Everyone who has gone to college is familiar with what is called "The Freshman Fifteen". This refers to when you inevitably gain fifteen pounds as a freshman, far away from your mama's grilled veggies and baked chicken and full of cafeteria fried fish and starchy carbs. By the second semester of freshman year, most girls get it together and start working out and eating right, afraid that they will no longer look hot in their club clothes. I am currently experiencing "The Homecoming Zero". This is where you are obese, but you make a crazy, impossible goal to be skinny by the next homecoming, only to end up losing no weight at all😞. 

Guys, I started off so good. My girl LD was my accountability partner. We shared our snacking struggles and took pics of our lunch to keep each other on the right track. I started wearing my Fitbit again. I cut back on sugar. I EVEN STARTED MEAL PREPPING DISGUSTING SALADS FOR LUNCH! Yet as the year went on, I began to get depressed. Seeing that I deal with my emotions by overeating, not eating to deal with my issues was making me very, very sad. Seven months in, gummy bears and sodas had made their way back into my diet. Now, homecoming is less than 30 days away, and I am royally screwed!

> [Required actions]:
[1] Answer these about the Homecoming Zero post:
(a) How many pounds does "The Freshman Fifteen" refer to gaining?
(b) Who was the writer's accountability partner?
(c) How far away is homecoming now?
[2] Please write out the Homecoming Zero post word for word, everything from "Guys, I started" down to "am royally screwed!".
[3] Carry the Homecoming Zero post forward, starting right after its final sentence.

> [Data supplied]:
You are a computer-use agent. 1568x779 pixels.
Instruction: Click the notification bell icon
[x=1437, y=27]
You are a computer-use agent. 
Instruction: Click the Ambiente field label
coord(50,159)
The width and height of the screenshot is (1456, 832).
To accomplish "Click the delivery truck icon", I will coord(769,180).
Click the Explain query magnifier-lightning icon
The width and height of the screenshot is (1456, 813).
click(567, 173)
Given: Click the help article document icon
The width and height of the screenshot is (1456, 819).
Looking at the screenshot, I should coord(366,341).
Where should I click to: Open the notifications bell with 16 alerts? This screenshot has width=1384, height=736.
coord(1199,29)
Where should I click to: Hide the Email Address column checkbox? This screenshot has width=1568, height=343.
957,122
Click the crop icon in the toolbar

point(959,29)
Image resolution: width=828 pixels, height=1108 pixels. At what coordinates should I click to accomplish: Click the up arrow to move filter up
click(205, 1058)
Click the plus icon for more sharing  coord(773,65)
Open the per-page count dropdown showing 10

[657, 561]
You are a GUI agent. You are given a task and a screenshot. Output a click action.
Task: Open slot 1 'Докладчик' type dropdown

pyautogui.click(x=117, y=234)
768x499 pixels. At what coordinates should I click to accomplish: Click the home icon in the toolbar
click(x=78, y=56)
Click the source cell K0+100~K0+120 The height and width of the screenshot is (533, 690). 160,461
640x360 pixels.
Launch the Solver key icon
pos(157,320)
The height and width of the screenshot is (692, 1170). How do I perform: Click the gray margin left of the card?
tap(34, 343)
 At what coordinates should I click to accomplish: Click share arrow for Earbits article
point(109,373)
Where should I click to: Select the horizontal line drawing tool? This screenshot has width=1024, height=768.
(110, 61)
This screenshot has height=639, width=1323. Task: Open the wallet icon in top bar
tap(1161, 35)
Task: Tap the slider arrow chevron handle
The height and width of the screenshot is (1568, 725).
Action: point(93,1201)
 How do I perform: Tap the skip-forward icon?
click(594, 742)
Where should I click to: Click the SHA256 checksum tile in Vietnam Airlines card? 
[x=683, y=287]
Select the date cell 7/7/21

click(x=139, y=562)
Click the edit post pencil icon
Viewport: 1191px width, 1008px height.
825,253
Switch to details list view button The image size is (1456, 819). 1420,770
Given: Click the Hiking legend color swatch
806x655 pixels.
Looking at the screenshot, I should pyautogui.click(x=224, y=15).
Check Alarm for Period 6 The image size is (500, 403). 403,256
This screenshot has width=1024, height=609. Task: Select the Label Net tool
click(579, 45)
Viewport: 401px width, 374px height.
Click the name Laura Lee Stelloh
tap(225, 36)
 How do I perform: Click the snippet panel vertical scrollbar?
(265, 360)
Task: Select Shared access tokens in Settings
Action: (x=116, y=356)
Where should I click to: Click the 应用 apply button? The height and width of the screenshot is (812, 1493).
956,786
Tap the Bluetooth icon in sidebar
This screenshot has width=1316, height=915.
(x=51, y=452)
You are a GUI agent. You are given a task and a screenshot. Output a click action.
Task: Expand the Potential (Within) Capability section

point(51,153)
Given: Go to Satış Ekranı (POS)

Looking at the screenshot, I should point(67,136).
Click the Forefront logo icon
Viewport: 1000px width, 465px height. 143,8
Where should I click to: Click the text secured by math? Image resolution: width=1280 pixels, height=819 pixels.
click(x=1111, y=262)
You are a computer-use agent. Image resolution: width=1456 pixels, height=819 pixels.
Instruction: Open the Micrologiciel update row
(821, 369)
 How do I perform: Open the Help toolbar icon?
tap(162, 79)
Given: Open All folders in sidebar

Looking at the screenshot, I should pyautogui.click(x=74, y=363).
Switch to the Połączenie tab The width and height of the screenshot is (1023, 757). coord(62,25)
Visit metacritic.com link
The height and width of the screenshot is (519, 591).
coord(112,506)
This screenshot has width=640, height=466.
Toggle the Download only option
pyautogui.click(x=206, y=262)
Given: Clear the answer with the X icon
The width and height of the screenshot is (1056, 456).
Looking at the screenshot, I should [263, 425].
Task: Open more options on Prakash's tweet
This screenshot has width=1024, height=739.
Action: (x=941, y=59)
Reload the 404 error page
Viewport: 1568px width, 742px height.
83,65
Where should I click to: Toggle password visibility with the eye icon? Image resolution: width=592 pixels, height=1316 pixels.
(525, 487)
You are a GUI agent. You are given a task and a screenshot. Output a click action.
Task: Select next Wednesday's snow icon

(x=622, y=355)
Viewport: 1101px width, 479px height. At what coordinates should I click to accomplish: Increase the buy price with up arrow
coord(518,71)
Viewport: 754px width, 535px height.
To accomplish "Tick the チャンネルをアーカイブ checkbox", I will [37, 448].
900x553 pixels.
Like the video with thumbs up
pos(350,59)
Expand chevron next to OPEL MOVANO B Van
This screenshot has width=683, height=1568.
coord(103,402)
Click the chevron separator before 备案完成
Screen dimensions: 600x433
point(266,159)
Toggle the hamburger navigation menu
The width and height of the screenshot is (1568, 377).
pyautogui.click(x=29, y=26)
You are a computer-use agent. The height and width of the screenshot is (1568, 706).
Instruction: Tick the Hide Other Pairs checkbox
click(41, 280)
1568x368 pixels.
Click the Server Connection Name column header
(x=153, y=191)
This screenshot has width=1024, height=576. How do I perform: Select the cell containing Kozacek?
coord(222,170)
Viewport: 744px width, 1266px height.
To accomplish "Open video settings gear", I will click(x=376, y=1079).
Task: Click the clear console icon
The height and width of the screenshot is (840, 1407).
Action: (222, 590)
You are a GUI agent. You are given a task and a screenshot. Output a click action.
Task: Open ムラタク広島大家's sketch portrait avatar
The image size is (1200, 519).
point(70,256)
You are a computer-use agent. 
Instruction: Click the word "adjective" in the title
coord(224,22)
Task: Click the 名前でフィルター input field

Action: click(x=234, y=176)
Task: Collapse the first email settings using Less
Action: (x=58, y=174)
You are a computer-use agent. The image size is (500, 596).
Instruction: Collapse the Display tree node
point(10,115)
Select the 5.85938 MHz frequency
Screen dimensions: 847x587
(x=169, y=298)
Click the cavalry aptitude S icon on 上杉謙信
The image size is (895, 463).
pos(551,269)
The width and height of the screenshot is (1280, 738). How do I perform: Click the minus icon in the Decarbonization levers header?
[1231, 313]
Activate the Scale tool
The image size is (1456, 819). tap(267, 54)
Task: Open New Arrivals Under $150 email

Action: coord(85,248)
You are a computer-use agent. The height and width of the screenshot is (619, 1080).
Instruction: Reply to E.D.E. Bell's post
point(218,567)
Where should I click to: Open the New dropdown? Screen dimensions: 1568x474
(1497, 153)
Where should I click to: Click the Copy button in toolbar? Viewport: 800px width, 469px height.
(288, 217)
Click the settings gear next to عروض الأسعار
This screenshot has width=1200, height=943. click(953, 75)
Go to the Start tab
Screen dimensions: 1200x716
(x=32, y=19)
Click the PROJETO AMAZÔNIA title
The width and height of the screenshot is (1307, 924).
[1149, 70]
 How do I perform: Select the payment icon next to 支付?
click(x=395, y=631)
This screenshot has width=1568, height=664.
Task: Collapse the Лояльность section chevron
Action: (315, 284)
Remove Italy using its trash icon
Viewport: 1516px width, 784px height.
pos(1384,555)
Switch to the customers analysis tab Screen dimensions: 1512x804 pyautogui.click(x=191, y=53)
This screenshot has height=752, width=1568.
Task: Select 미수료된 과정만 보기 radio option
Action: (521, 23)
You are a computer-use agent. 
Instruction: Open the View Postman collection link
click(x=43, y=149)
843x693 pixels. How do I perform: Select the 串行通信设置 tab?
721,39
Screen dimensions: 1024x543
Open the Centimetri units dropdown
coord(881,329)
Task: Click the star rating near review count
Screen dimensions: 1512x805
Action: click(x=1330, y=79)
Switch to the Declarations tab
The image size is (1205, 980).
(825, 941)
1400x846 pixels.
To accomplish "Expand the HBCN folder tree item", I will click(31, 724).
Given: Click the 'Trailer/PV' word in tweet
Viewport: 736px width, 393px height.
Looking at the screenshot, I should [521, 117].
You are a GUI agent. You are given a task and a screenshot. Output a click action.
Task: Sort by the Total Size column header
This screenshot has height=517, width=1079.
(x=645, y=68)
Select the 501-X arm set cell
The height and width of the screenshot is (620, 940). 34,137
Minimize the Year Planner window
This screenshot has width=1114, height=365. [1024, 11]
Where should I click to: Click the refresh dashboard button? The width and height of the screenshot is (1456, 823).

> [Results for each task]:
[1]
(a) Fifteen pounds.
(b) LD.
(c) Less than 30 days.

[2]
Guys, I started off so good. My girl LD was my accountability partner. We shared our snacking struggles and took pics of our lunch to keep each other on the right track. I started wearing my Fitbit again. I cut back on sugar. I EVEN STARTED MEAL PREPPING DISGUSTING SALADS FOR LUNCH! Yet as the year went on, I began to get depressed. Seeing that I deal with my emotions by overeating, not eating to deal with my issues was making me very, very sad. Seven months in, gummy bears and sodas had made their way back into my diet. Now, homecoming is less than 30 days away, and I am royally screwed!

[3]
Not only am I disappointed in myself, but I am not at all excited about seeing some of the girls I graduated with. Many of them have a house full of kids and yet they are still bikini ready. Their skin is flawless. Their titties sit pretty. Their butts are high and firm. It's like being in a very uncool version of The Twilight Zone! I at least wanted to be small enough to walk my campus without collapsing to the ground in the unyielding New Orleans heat. Sigh. Dream a little dream. In my defense, I wasn't really able to do that while I was in college. 

I am also upset that I will not be able to look as slutty as I wanted to for the club parties. I had big dreams of sheer, sheer, and more sheer. It looks like it is going to be another year of toe-tingling shapewear and sack-like granny dresses. No fun and no fair. My Fashion Nova Curve cart was TOGETHER, do you hear me?

Well, it's not time for homecoming yet. There is still time to starve. My family loves this. This is when I eat only when I absolutely have to, crankily barking and yelling at everyone around. I can also wear all black. Do they make burkas in plus sizes?